**REQUIRED WORK**
Reproduce the data below line for line, leaving out the pictures.

Dataset entries

* BEGIN *

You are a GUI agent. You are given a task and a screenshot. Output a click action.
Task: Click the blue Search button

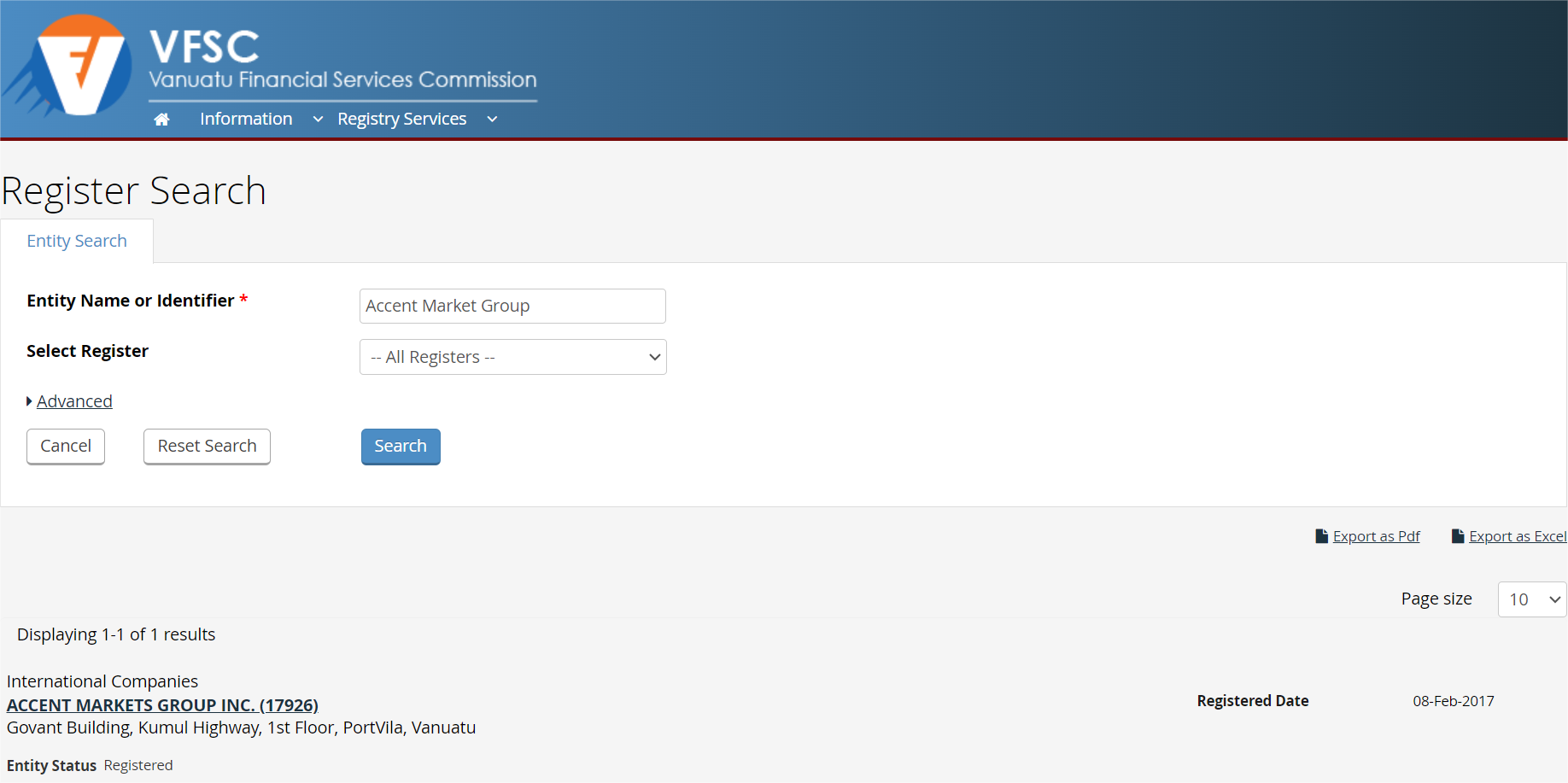(401, 447)
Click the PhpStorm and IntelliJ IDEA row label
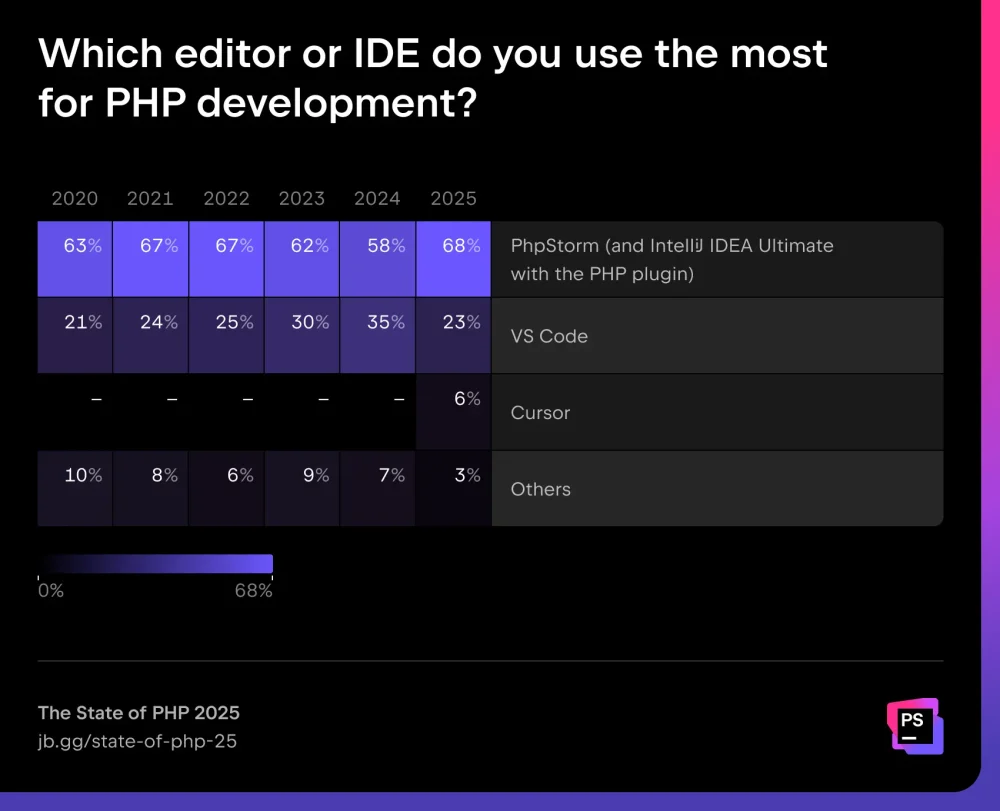The width and height of the screenshot is (1000, 811). point(671,259)
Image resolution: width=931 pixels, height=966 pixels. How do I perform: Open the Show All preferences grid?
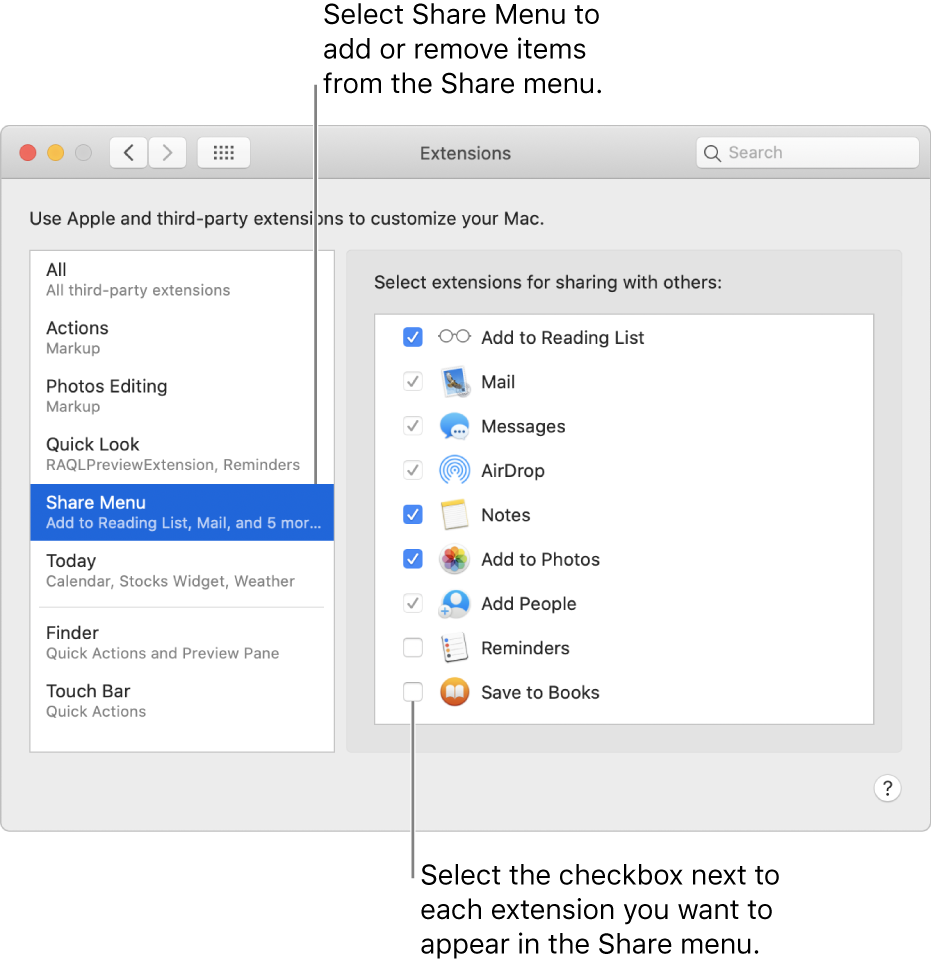pos(223,152)
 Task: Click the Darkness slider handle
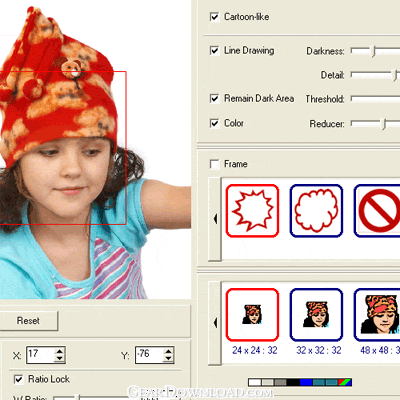374,51
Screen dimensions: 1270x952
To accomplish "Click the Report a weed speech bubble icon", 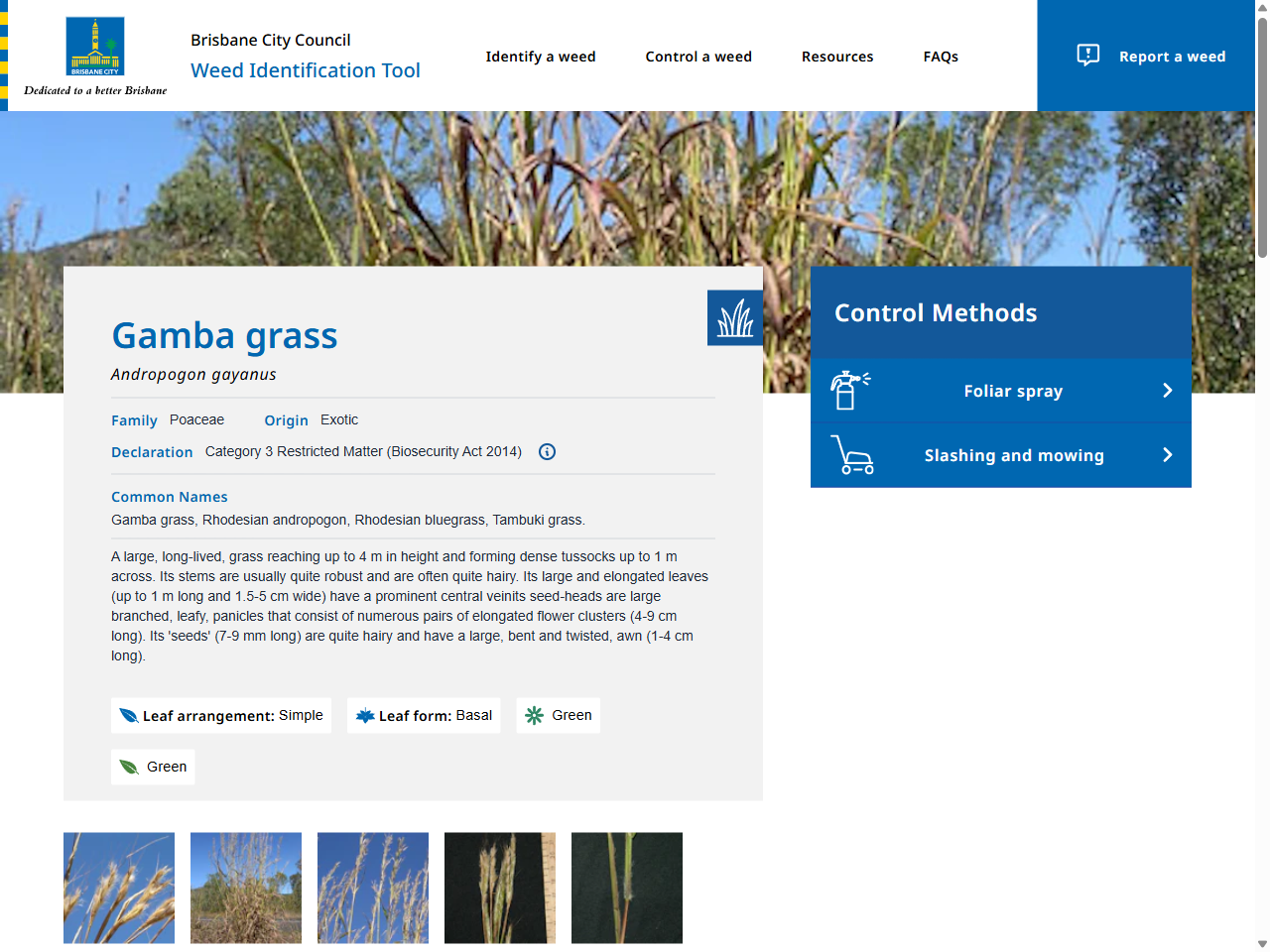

* END *

**WRITTEN SOLUTION**
You are a GUI agent. You are given a task and a screenshot. Output a click action.
Task: Click the blue Search button

(401, 447)
Click the PhpStorm and IntelliJ IDEA row label
The width and height of the screenshot is (1000, 811). point(671,259)
Image resolution: width=931 pixels, height=966 pixels. How do I perform: Open the Show All preferences grid?
pos(223,152)
 Task: Click the Darkness slider handle
374,51
Screen dimensions: 1270x952
To accomplish "Click the Report a weed speech bubble icon", 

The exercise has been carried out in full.